■ **Extrait choisi**
--*--

Mme Aidam a en outre indiqué que le Togo est en train d'étudier la possibilité éventuelle de faire la déclaration prévue à l'article 14 de la Convention. En vue de vulgariser l'enseignement des droits de l'homme dans les établissements scolaires, le Gouvernement a décidé, en 1998, d'introduire dans le cursus scolaire l'enseignement des droits fondamentaux de l'homme, des libertés publiques et de la dignité de la personne humaine. Reste que ce programme n'a pas connu un grand succès en raison des difficultés auxquelles le pays est confronté, a précisé Mme Aidam.

Le Gouvernement a également pris d'autres mesures visant à donner effet aux dispositions de la Convention, a ajouté Mme Aidam. Ainsi, pour garantir un processus électoral libre, démocratique et transparent ouvert à tous les Togolais, les dispositions du Code électoral relatives aux délais de résidence et l'exigence de présenter une copie légalisée de l'acte de renonciation à toute nationalité étrangère, qui sont jugées discriminatoires, ont-elles été supprimées pour les élections législatives du 14 octobre 2007. De même, un Code de bonne conduite a été adopté pour l'organisation des élections. Ce code fait notamment obligation aux médias de bannir toute forme de discrimination. L'Accord politique global, adopté en 2006, encourage aussi les partis politique à imposer un quota minimum de candidatures féminines aux élections, a précisé la Ministre.

--*--

■ **Section des données**
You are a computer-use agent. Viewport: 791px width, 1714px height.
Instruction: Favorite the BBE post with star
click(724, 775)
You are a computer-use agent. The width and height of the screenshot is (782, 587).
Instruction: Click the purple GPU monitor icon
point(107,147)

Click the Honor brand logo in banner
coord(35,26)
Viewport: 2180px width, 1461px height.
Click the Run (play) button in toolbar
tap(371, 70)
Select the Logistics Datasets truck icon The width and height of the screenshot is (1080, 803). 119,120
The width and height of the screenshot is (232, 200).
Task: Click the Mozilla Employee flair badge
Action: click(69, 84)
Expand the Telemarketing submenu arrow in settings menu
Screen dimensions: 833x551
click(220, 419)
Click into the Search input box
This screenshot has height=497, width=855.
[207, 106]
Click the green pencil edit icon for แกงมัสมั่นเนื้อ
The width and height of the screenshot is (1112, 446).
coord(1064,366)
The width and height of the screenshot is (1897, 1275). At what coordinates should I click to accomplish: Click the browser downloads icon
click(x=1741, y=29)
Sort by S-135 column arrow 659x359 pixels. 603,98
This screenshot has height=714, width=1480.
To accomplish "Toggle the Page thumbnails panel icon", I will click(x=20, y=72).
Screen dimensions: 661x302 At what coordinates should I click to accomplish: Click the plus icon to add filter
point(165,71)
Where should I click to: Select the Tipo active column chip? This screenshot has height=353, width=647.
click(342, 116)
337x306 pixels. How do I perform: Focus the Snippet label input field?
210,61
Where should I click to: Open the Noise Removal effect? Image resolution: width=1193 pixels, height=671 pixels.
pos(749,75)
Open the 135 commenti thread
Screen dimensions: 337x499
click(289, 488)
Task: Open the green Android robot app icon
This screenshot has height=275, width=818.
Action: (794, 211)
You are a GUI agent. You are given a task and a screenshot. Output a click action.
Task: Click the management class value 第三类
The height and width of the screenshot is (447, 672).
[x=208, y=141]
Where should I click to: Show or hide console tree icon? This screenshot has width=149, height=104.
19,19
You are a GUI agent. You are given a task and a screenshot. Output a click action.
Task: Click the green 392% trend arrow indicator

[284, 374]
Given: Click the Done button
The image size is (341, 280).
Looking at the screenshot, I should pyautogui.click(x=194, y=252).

--*--

■ **Consignes de l'exercice**
1 > Selon l'extrait sur le Togo, en quelle année le Gouvernement a-t-il décidé d'introduire l'enseignement des droits fondamentaux de l'homme dans le cursus scolaire ?
2 > D'après l'extrait sur le Togo, expliquez pourquoi certaines dispositions du Code électoral ont été supprimées pour les élections législatives du 14 octobre 2007.
Les lignes forment un matériau distinct de l'extrait sur le Togo.

■ **Réponses par consigne**
1 > En 1998.

2 > Ces dispositions concernaient les délais de résidence et l'obligation de présenter une copie légalisée de l'acte de renonciation à toute nationalité étrangère. Elles étaient jugées discriminatoires. Leur suppression visait à garantir un processus électoral libre, démocratique et transparent, ouvert à tous les Togolais.